Refusing to accept the resignation submitted by an employee


Refusing to accept the resignation submitted by an employee
Decisions of the Commissioner of Education, Decision No. 17,007

In this appeal to the Commissioner of Education, the petitioner [Petitioner] challenged a school district’s rejection of his resignation from his probationary appointment and its subsequent terminating him from his position instead. He asked the Commissioner to direct the district to either [1] rescind his appointment as a probationary employee or, in the alternative, [2] to accept Petitioner’s previously tendered letter of resignation.

The Commissioner said that as a general rule, "... a board of education has the unfettered right to terminate a probationary teacher or administrator’s employment for any reason, unless the employee establishes that he or she was terminated for a constitutionally impermissible reason or in violation of a statutory proscription or decisional law.”

Addressing the merits of Petitioner’s appeal the Commissioner said that “In an appeal to the Commissioner, a petitioner has the burden of demonstrating a clear legal right to the relief requested and the burden of establishing the facts upon which petitioner seeks relief.”

Here, said the Commissioner, Petitioner failed to allege that his termination from his probationary appointment was for an unconstitutional reason or in violation of any statute. Accordingly, the Commissioner ruled that Petitioner “failed to meet his burden” and dismissed his appeal. Thus, in this instance, the school district’s records would record Petitioner’s separation from employment as a “probationary termination” rather than a “resignation” from his position. 

Technically, in this instance the school district elected to ignore Petitioner's resignation rather than refuse it as an appointing authority may not “refuse to accept” a resignation tendered by an officer or an employee and the resignation becomes operative upon its delivery to the appointing authority. Indeed, the officer or employee usually may not withdraw or rescind his or her resignation once it has been delivered to the appointing authority without the approval of the appointing authority. 

Although an appointing authority may acknowledge the "receipt" of a resignation received from an officer or an employee or report that an individual's resignation has been accepted, all that is required for a resignation to become operative is its delivery to the appointing authority. In other words, the approval or acceptance of the resignation is not required for the resignation to take effect  unless specific acceptance of a resignation is required by law, rule, regulation or the terms of a collective bargaining agreement (see Hazelton v Connelly, 25 NYS2d 74).

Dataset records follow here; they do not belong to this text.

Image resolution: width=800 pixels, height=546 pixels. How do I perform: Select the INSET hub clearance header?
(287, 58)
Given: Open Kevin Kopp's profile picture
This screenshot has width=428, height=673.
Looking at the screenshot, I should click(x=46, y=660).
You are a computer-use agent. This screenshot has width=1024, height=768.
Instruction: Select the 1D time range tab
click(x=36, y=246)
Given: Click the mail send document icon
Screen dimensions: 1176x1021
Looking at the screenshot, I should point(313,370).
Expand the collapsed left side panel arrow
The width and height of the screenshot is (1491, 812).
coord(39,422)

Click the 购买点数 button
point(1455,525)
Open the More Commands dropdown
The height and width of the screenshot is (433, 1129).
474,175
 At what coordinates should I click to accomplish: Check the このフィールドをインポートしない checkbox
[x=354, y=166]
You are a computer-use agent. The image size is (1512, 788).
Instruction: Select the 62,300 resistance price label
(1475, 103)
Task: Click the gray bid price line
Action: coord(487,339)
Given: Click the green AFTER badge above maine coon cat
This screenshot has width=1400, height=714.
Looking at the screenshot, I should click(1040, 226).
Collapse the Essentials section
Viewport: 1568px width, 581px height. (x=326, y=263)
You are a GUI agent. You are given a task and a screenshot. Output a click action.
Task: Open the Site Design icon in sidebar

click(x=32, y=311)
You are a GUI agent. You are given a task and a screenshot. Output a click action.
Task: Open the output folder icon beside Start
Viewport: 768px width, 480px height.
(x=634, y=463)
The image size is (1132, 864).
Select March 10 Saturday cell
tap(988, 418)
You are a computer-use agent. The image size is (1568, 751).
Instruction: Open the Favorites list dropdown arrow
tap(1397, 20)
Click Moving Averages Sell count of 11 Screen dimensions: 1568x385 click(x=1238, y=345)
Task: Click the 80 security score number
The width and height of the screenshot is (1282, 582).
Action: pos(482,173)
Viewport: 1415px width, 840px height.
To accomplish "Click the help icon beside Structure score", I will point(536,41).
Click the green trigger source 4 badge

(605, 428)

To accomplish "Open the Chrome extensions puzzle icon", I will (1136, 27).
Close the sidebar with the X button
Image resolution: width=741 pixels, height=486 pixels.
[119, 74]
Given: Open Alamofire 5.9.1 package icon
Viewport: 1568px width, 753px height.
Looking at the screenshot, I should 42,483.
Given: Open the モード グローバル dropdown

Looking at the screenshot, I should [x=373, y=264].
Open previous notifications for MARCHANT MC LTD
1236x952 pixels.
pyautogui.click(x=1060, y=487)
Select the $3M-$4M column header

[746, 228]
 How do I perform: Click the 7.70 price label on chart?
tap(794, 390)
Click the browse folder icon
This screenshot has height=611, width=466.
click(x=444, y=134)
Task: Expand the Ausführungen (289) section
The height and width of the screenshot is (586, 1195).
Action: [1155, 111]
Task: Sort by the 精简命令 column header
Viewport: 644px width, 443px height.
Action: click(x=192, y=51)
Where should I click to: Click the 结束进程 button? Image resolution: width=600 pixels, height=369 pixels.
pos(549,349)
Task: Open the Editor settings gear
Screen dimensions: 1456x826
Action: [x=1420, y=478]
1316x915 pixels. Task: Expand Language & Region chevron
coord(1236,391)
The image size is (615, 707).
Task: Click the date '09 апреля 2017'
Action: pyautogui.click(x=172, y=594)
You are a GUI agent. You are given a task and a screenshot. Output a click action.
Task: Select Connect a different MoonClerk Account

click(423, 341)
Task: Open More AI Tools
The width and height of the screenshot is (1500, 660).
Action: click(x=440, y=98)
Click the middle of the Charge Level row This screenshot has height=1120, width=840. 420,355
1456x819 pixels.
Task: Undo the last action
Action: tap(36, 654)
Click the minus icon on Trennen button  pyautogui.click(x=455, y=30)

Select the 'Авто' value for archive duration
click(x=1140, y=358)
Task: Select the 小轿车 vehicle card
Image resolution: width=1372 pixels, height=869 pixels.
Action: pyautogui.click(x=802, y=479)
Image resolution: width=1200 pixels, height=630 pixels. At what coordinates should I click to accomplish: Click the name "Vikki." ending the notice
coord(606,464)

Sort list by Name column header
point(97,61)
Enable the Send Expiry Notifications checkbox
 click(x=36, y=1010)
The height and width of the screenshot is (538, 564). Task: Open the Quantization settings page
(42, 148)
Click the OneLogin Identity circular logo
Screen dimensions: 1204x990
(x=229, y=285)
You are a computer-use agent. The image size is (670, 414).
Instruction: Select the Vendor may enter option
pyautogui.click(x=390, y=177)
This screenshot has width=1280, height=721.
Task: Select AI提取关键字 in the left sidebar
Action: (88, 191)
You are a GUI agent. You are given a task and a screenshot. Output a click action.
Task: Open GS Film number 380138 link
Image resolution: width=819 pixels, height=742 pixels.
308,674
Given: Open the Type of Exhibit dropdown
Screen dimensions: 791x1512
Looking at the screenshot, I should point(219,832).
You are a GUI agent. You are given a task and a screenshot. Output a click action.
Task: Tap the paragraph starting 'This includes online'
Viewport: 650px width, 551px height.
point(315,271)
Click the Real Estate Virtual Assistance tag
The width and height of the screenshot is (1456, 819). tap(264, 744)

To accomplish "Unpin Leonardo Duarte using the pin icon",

As an example of a situation where the acceptance of a resignation is mandated by statute, §2111 of the Education Law provides that an officer of a school district may "resign at a district meeting" or, in the alternative, the officer "shall also be deemed to have resigned if he filed a written resignation with the district superintendent of his district and such superintendent endorses thereon his approval and files the same with the district clerk" [emphasis supplied].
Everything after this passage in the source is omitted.